If only everything in the garden was as giving as the humble zucchini plant!
Perhaps you find yourself where we are at present… tripping over ourselves trying to keep up with the zucchinis! Every day or so you are out there picking vigilantly, and yet some still seem to evade your notice, and lifting a leaf, yet another enormous zeppelin greets you! What to do with it??!
If it has not overgrown to the point of being woody (sounds hollow if you knock on it) we make zucchini bake and corn fritters (shh! my children don’t know they have zucchini in them!).
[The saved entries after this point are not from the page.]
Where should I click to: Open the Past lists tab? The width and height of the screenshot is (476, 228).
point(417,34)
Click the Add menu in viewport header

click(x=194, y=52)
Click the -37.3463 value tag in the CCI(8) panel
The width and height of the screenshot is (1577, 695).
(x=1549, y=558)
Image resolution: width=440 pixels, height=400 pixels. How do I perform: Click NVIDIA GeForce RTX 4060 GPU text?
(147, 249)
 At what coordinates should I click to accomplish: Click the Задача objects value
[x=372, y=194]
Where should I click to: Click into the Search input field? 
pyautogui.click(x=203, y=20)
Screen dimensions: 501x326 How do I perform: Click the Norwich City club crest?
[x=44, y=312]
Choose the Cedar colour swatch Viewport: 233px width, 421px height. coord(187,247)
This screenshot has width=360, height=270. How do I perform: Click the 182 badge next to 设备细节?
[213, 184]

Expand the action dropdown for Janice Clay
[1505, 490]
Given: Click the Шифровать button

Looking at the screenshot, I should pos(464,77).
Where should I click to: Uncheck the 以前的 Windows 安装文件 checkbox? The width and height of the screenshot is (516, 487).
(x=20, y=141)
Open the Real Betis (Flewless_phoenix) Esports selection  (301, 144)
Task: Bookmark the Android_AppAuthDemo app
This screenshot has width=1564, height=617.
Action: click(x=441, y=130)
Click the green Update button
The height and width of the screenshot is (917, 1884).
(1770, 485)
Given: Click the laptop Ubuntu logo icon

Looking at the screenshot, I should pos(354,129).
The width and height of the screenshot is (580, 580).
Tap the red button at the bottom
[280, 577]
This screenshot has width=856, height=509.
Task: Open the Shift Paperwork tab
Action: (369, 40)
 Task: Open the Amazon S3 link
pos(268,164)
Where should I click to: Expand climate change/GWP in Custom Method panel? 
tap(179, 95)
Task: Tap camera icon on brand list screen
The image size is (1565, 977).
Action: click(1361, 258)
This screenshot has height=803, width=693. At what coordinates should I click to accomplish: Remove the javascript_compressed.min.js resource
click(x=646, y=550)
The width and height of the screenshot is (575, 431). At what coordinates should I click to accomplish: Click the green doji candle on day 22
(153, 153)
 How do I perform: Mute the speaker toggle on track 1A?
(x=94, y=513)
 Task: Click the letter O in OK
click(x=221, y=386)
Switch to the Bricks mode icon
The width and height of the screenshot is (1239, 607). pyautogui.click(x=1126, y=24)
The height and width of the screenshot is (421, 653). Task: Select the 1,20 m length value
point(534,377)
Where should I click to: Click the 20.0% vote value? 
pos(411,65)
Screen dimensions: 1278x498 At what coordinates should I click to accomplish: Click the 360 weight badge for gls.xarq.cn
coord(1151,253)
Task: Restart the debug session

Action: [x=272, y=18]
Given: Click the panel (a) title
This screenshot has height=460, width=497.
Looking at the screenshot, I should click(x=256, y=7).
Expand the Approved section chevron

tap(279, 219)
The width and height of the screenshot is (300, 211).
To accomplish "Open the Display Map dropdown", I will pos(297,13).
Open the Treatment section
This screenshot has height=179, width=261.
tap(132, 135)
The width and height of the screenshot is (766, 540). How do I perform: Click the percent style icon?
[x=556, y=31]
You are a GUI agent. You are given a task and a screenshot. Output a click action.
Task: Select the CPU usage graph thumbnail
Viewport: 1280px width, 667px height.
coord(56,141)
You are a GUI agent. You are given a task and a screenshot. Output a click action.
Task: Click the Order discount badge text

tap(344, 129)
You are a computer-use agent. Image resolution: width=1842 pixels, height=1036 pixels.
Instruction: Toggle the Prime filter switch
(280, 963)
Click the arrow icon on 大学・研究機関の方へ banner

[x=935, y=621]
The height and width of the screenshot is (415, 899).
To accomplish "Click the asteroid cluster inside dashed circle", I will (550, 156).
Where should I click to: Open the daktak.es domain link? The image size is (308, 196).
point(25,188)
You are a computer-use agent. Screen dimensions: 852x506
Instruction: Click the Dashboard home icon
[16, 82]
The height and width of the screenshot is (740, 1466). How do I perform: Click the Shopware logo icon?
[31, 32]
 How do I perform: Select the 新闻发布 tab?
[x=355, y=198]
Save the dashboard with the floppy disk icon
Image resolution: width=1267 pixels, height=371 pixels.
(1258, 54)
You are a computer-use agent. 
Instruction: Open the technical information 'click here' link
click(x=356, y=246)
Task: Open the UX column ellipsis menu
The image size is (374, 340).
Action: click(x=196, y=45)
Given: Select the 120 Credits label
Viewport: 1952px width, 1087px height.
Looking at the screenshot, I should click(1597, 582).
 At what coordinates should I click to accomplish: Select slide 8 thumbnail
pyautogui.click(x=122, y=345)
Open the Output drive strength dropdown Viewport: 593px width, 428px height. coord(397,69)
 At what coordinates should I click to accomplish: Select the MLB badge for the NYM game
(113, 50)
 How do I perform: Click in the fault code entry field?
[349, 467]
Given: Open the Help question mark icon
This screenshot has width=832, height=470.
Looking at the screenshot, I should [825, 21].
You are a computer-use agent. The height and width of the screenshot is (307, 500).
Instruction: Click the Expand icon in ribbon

This is a variation on the favourite summertime meal my mum used to make (and her mum before her, and so on probably for as long as people have grown zucchini- which, incidentally, was in former times known as marrow once it attained a certain (unspecified) size. I have never seen marrows in shops anywhere- people seem to prefer their zucchini to remain a polite and manageable size- therefore you will need to source one from a backyard zucchini grower, or sometimes a farmers market, where oddly shaped and sized vegetables are rightly celebrated!)
You will need:
-A large zucchini (will serve 4-6 people depending on how much they eat of course, and whether you make an enormous salad to go with it!)
-fresh and/or dried herbs
-onions of some sort
-probably garlic (and, depending how you feel about it, probably LOTS!)
-other optional stuff… tuna or savoury mince or whatever you think would make a super zucchini bake
Take your large zucchini and slice it in half lengthways, scraping out the middle until you have two ‘boats’… or four, if you like individual serves of a smaller size. (I find it helps to make criss-cross cuts with a sharp knife and then scrape the flesh out with a spoon.)
Fry up these insides with onions of any sort, adding herbs, garlic and chopped tomatoes as you go.
When you are almost done, mix in some tomato paste, loads of fresh basil if you have it, and cooked rice. We like to put a tin of tuna in as well. Spoon this delicious filling back into your zucchini boats, sprinkle grated cheese and Italian mixed herbs on top, and bake about half an hour, or until softish in a moderate oven. There will likely be a substantial amount of the stuffing left over, which is lovely cold or reheated and topped with grated cheese. The zucchini bake itself is also yummy cold, if any is left over… Of course, this is just our version… the possibilities are endless… you could use a savoury mince instead of tuna, or go for a curry flavour instead of a tomatoey one…
I don’t actually follow a recipe for this one, so your best bet would be to look up a corn fritter recipe on the back of a tin of corn or in a recipe book or on the internet or ask your grandma…and just add zucchini to it, and enough extra flour to offset the wetness of zucchini.
If you choose to follow my slightly haphazard instructions, I will feel most honoured and hope your trust in me is not misplaced!
You will need:
-plain or self raising flour of any sort you like- buckwheat and chickpea are good gluten free alternatives- (but try not to blame me if you use coconut flour and the fritters fall apart!)
-mixed fresh garden herbs and greens- all the ones children tend not to eat unless disguised as something else! (I started out with just a little greenery, and worked up to the present ratio as my children didn’t appear to notice or mind!- it would seem that as long as it is Salty Enough, Cheesy Enough, and Fried, it is worthy to be consumed!)
-tinned or frozen sweetcorn
I crack about 6 or 8 eggs into a bowl, chop up about one medium zucchini, a big fistful of silver beet, spring onion and herbs, a generous dash of milk, and a teaspoon or so of stock powder. I blend this to a puree, and add enough flour to make a batter, and as much cheese as I think I can spare (LOTS!)… Don’t forget to then add the corn (without which these could not really be called corn fritters!) I drop generous spoonfuls of the batter into a frypan and fry in coconut oil, turning regularly until the fritters are golden brown (well, golden greeny-brown really!) If the batter is too thick/thin, observe The Pancake Rule (as passed on to me by my mum!): If the batter is too thick, add more milk. If the batter is too thin, add more flour. (Of course if you find the batter is then too thick or thin again, observe The Pancake Rule. Again. Try to get it right before you find yourself with way more batter than you originally intended to have.)
I serve the fritters with sour cream, more grated cheese, and a garnish of spring onion. And always eat way more than I should. Yum!
Zucchini, carrot, beetroot and ginger juice is also delicious (about two parts zucchini to one part each carrot and beetroot, and a generous piece of ginger root to taste.)
But what about when you have consumed all the zucchini you can and there are still zucchinis??!
You could leave them on your neighbours doorsteps, spreading the joy of homegrown produce abroad!
What if you have a superabundance of dreadfully overgrown zucchinis, too big to eat anymore?
Well, you could…
Cut them into rings and feed them to your chooks.
Carve your names into them (you can even do this while the zucchini is still growing, and watch your name grow with it!)
Decorate them with beautiful patterns and put them in the centre of your table!
Make Easter Island statues for your kitchen…or use them as paperweights… or… whatever else you can think of…
What do you do with your abundance of zucchini?